** Start of EXERCISE MATERIAL **

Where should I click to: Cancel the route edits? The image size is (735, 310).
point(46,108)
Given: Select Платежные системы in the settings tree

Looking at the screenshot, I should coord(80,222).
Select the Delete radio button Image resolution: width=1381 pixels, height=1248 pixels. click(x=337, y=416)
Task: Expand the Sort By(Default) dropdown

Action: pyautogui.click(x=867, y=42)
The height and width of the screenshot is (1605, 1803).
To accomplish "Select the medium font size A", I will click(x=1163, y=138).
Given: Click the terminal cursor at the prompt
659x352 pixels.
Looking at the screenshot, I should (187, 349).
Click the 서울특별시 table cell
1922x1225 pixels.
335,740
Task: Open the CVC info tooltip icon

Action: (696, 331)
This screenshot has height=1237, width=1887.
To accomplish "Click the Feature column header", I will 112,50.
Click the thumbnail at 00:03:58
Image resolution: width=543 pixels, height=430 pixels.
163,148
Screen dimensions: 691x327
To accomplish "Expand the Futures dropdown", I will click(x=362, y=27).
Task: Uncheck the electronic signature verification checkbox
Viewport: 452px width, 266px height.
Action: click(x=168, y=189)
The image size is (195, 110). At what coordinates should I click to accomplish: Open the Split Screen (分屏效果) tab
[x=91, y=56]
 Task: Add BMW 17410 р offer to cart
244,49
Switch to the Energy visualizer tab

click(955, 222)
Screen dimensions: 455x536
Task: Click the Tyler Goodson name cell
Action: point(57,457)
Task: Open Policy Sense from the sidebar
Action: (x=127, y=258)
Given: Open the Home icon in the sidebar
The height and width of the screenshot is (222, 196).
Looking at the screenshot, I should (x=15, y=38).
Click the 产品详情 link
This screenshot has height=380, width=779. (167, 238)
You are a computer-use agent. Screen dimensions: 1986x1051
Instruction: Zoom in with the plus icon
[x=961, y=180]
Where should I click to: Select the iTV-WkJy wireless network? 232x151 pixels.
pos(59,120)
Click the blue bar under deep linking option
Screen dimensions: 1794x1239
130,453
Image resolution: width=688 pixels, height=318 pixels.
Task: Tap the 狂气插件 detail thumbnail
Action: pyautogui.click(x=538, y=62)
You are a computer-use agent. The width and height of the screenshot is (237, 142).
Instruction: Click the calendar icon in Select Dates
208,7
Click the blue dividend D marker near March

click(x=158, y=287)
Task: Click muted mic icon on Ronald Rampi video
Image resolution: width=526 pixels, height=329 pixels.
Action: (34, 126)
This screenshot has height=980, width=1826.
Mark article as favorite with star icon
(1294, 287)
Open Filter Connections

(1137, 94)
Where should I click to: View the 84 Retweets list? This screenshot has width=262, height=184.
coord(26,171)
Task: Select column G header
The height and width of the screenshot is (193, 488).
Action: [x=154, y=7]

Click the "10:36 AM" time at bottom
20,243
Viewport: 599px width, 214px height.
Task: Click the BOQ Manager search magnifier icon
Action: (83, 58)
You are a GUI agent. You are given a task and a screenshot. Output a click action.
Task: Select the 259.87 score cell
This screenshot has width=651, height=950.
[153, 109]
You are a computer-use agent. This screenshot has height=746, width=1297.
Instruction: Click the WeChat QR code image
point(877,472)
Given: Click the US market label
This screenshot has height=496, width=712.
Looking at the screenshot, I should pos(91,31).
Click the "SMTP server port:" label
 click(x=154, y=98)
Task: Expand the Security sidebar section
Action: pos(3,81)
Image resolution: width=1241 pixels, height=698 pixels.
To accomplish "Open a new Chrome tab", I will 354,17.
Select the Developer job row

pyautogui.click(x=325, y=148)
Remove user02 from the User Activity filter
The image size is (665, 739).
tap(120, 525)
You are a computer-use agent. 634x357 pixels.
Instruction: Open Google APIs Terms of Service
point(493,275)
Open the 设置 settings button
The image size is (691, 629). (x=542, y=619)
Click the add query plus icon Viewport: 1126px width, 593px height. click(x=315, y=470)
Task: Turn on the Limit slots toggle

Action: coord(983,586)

** End of EXERCISE MATERIAL **

--- REQUIRED WORK ---
Transcribe these records line for line, without any changes.

--- FINISHED EXERCISE ---
Where should I click to: Cancel the route edits? The image size is (735, 310).
point(46,108)
Given: Select Платежные системы in the settings tree

Looking at the screenshot, I should coord(80,222).
Select the Delete radio button Image resolution: width=1381 pixels, height=1248 pixels. click(x=337, y=416)
Task: Expand the Sort By(Default) dropdown

Action: pyautogui.click(x=867, y=42)
The height and width of the screenshot is (1605, 1803).
To accomplish "Select the medium font size A", I will click(x=1163, y=138).
Given: Click the terminal cursor at the prompt
659x352 pixels.
Looking at the screenshot, I should (187, 349).
Click the 서울특별시 table cell
1922x1225 pixels.
335,740
Task: Open the CVC info tooltip icon

Action: (696, 331)
This screenshot has height=1237, width=1887.
To accomplish "Click the Feature column header", I will 112,50.
Click the thumbnail at 00:03:58
Image resolution: width=543 pixels, height=430 pixels.
163,148
Screen dimensions: 691x327
To accomplish "Expand the Futures dropdown", I will click(x=362, y=27).
Task: Uncheck the electronic signature verification checkbox
Viewport: 452px width, 266px height.
Action: click(x=168, y=189)
The image size is (195, 110). At what coordinates should I click to accomplish: Open the Split Screen (分屏效果) tab
[x=91, y=56]
 Task: Add BMW 17410 р offer to cart
244,49
Switch to the Energy visualizer tab

click(955, 222)
Screen dimensions: 455x536
Task: Click the Tyler Goodson name cell
Action: point(57,457)
Task: Open Policy Sense from the sidebar
Action: (x=127, y=258)
Given: Open the Home icon in the sidebar
The height and width of the screenshot is (222, 196).
Looking at the screenshot, I should (x=15, y=38).
Click the 产品详情 link
This screenshot has height=380, width=779. (167, 238)
You are a computer-use agent. Screen dimensions: 1986x1051
Instruction: Zoom in with the plus icon
[x=961, y=180]
Where should I click to: Select the iTV-WkJy wireless network? 232x151 pixels.
pos(59,120)
Click the blue bar under deep linking option
Screen dimensions: 1794x1239
130,453
Image resolution: width=688 pixels, height=318 pixels.
Task: Tap the 狂气插件 detail thumbnail
Action: pyautogui.click(x=538, y=62)
You are a computer-use agent. The width and height of the screenshot is (237, 142).
Instruction: Click the calendar icon in Select Dates
208,7
Click the blue dividend D marker near March

click(x=158, y=287)
Task: Click muted mic icon on Ronald Rampi video
Image resolution: width=526 pixels, height=329 pixels.
Action: (34, 126)
This screenshot has height=980, width=1826.
Mark article as favorite with star icon
(1294, 287)
Open Filter Connections

(1137, 94)
Where should I click to: View the 84 Retweets list? This screenshot has width=262, height=184.
coord(26,171)
Task: Select column G header
The height and width of the screenshot is (193, 488).
Action: [x=154, y=7]

Click the "10:36 AM" time at bottom
20,243
Viewport: 599px width, 214px height.
Task: Click the BOQ Manager search magnifier icon
Action: (83, 58)
You are a GUI agent. You are given a task and a screenshot. Output a click action.
Task: Select the 259.87 score cell
This screenshot has width=651, height=950.
[153, 109]
You are a computer-use agent. This screenshot has height=746, width=1297.
Instruction: Click the WeChat QR code image
point(877,472)
Given: Click the US market label
This screenshot has height=496, width=712.
Looking at the screenshot, I should pos(91,31).
Click the "SMTP server port:" label
 click(x=154, y=98)
Task: Expand the Security sidebar section
Action: pos(3,81)
Image resolution: width=1241 pixels, height=698 pixels.
To accomplish "Open a new Chrome tab", I will 354,17.
Select the Developer job row

pyautogui.click(x=325, y=148)
Remove user02 from the User Activity filter
The image size is (665, 739).
tap(120, 525)
You are a computer-use agent. 634x357 pixels.
Instruction: Open Google APIs Terms of Service
point(493,275)
Open the 设置 settings button
The image size is (691, 629). (x=542, y=619)
Click the add query plus icon Viewport: 1126px width, 593px height. click(x=315, y=470)
Task: Turn on the Limit slots toggle

Action: coord(983,586)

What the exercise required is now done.